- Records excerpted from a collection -
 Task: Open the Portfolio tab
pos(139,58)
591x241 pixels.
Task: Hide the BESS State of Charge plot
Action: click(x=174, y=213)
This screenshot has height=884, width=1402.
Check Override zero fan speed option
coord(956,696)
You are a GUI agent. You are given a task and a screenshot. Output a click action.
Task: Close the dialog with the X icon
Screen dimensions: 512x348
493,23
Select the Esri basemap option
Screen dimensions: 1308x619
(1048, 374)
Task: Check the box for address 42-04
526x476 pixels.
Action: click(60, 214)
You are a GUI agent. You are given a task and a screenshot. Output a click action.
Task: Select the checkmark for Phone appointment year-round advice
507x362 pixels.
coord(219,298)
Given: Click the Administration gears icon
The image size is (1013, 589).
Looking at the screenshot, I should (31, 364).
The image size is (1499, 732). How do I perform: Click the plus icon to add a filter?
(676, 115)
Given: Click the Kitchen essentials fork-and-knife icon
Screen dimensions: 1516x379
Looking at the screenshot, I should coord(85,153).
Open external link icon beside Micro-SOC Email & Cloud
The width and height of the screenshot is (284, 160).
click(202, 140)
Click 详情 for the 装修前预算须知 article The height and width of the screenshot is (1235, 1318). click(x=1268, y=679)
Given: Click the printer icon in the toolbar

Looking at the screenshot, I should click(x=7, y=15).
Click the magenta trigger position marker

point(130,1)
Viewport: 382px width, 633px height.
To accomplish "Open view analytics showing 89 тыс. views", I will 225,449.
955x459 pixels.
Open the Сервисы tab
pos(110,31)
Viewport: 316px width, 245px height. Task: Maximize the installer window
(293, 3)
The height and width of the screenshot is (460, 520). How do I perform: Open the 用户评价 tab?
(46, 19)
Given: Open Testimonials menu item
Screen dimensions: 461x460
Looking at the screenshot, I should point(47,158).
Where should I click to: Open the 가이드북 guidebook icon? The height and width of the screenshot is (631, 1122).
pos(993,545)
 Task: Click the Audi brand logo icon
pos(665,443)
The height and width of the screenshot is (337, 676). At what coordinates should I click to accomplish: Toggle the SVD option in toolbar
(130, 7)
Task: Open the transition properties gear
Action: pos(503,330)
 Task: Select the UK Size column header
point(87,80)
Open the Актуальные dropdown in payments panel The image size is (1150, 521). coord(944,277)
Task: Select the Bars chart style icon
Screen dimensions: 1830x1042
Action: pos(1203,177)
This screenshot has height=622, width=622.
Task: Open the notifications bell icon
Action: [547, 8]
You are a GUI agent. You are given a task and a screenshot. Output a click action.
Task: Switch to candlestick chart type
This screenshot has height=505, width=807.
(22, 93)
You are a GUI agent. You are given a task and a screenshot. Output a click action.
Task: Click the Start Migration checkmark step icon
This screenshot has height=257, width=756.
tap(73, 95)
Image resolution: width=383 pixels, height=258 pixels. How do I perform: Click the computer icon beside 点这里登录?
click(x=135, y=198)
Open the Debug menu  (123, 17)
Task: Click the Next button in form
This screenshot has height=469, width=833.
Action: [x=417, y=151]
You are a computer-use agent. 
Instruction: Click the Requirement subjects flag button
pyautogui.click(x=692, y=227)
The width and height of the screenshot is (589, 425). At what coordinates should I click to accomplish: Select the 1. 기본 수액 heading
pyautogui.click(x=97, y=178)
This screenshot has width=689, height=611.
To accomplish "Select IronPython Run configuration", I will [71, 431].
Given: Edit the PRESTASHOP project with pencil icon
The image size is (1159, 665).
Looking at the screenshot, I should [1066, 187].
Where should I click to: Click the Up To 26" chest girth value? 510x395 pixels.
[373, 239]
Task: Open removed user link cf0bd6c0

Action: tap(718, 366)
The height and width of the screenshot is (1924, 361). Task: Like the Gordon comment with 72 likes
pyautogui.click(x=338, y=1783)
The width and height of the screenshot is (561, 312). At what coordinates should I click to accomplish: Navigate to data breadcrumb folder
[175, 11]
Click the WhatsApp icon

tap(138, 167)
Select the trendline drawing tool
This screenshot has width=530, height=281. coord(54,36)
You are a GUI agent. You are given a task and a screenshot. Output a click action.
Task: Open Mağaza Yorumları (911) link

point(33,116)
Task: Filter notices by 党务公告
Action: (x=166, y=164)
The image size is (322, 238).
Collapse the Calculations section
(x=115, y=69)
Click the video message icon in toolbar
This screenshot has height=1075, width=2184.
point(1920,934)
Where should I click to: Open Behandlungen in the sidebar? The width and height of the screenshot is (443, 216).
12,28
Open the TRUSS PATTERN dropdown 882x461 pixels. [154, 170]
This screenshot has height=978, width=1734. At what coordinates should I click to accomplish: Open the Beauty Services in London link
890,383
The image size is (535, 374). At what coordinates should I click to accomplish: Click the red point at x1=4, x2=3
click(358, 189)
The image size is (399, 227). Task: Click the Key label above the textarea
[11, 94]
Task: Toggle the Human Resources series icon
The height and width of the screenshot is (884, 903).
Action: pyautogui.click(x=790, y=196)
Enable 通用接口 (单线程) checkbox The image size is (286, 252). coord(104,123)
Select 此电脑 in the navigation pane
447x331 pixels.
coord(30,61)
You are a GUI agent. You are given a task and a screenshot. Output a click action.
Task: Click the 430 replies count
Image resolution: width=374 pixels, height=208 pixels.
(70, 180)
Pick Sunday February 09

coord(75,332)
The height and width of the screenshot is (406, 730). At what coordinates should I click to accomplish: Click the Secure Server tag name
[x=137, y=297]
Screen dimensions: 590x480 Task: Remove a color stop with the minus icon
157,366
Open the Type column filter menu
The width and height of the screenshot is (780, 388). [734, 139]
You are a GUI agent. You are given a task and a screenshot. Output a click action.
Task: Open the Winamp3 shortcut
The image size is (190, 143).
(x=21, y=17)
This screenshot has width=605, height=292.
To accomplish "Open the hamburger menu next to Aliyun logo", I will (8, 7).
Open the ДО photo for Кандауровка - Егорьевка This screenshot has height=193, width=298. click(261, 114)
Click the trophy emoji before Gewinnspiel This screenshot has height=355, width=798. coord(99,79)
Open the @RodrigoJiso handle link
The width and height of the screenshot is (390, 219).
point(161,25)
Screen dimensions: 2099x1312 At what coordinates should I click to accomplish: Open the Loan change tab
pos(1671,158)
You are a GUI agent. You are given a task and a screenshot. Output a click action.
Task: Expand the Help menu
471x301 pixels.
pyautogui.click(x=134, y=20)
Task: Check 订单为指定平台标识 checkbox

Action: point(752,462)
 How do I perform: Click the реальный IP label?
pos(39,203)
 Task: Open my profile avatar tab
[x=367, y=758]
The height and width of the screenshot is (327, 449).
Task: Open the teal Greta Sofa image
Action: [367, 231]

- About this exercise -
Scan the records for the string "chart". Copy each line in which it appears.

- Output of the task -
Task: Select the Bars chart style icon
Task: Switch to candlestick chart type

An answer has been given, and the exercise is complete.